Да, закрывая дверь, я мог заметить, что за окном и правда была Индия, и солнце здесь было абсолютно индийское, и по улице шел слон, и на слоне сидел раджа, и добавить к этому было совершенно нечего. Солнце везде разное, и потому, щелкнул замок, и теперь все те, кто желал купить новые процессоры, уже не могли сделать.
Откуда-то со стороны в офис попадал жаркий луч, и он нагревал соски Светы, и они розовели. Если играть в игру, то тут важно и слово каждое, а не только руки, и можно сказать – из твоих сосков течет сок, Света.
- Снимем джинсы, Света?
- Снимем.
В джинсах много энергии, и сами по себе они тоже дом тела, но после них нужен отдых, и нужен полет, и снова нужен правильный луч. Чем меньше слов, тем лучше, когда ты замеряешь температуру ягодиц и спрашиваешь:
- Холодно.
- Нет, жарко.
Вы скажете, что лучше всего лежать в кровати и проверять ее на прочность, хотя нынешние диваны ломаются и сами по себе, а мебель из Икеа является модульным понтом, сделаннам сугубо для генно-модифицированного человека. Офис перетекает в Индию, и вот, он в Индии, и город называется Варанаси, и если в офисе нет мебели, главное – лишь желание – ведь два дерева способны расти рядом друг с другом и, вплетаясь, эмулировать любовь. Завсегда в любом офисе есть офисное кресло с газлифтом, на котором можно прокатиться и таким образом.
Мы долго целовались. Мы проверяли на крепость офисный стол, исполненный в светлом стиле, но также тут был и стул, который позволял Свете поступить более спортивно.  Когда люди лежат друг на друге, они могут смотреть друг другу в лицо или же сплетаться языками в дополнение. Но такая поза – это кроватная классика. Разве кто-то пел оду стулу?

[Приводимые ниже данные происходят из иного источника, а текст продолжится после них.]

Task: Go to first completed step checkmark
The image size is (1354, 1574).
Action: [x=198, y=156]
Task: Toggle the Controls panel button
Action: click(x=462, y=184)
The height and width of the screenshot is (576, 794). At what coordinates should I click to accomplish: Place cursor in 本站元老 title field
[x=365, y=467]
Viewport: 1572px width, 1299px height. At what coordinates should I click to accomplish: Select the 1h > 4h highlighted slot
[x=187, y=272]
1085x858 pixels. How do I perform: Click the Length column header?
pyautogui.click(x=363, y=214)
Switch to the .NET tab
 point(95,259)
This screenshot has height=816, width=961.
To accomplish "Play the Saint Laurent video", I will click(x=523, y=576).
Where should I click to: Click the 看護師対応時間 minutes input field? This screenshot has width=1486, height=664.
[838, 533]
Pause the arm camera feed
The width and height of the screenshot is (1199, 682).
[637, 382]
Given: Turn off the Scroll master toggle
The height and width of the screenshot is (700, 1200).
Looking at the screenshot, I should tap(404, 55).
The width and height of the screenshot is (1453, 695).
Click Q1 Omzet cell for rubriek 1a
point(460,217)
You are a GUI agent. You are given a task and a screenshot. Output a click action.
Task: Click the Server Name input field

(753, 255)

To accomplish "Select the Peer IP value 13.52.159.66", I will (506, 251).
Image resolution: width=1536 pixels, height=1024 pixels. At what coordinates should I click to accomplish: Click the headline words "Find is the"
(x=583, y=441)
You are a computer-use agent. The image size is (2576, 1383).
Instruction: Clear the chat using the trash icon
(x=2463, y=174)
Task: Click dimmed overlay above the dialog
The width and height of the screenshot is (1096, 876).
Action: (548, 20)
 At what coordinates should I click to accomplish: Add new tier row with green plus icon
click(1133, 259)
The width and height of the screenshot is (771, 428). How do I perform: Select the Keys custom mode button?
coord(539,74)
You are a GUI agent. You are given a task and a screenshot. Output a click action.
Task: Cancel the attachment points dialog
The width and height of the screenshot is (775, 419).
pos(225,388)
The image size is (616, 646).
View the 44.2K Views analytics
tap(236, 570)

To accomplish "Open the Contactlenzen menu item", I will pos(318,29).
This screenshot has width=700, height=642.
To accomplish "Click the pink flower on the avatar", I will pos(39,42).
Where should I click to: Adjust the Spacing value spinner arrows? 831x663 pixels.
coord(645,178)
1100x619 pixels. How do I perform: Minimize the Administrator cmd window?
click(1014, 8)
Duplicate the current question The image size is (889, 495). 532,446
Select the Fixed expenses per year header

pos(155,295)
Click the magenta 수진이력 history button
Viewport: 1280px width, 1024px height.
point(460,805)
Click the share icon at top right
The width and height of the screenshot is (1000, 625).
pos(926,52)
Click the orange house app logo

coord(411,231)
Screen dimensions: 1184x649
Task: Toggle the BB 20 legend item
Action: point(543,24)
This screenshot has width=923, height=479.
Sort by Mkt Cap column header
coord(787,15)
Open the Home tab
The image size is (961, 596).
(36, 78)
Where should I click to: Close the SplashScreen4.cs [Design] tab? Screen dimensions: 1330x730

Итак, поехали. А когда изображают девушку, идущую на велосипеде, в трусиках или без, они подразумевают, что велосипед – самец, и больше ничего нет в этом концепте. Велосипедный секс – самый непознанный. Секс с велосипедом? Нет, время слов еще не пришло, и надо работать, и надо подумать, чего тут больше – именно работы или любви?
Луч Индии движется вверх и вниз по груди Светы. Ее грудь озолотились, а соски потеряли вялость и превратились в сигналы. Держать за руки, как за руль, она продолжает ехать, и процессоры на витрине оживают и желают быть зрителями, хоть им и не понять всего. Надо полагать, что зрителей быть не должно, но вдруг это спорт?
- Хочу еще, - сказала Света в перерыве.
- Будем деревьями, - сказал я ей.
- А слоны?
- Хочешь сказать – много тела, много страсти?
- Очень много.
В Индии все города несут в себе пыль времени, но и каждая отдельная пылинка сделана особенно – она словно микроскопическая планета – и, вдохнув обобщенный воздух, ты меняешься, и незачем возвращать реальность назад. Кто не был в Индии, тот ничего не понимает – здесь каждый предмет наполнен знанием о страсти. Но в офисе может быть лишь окно в Индию, а значит, нужно каким-то образом вобрать в себя эту первичность.
- Еще есть поза стоя на голове, - сказала Света.
- Это для змей, - ответил я.
- Если ты будешь сомневаться, все исчезнет.
- Хочешь сказать, я должен примерить на себе тело змеи?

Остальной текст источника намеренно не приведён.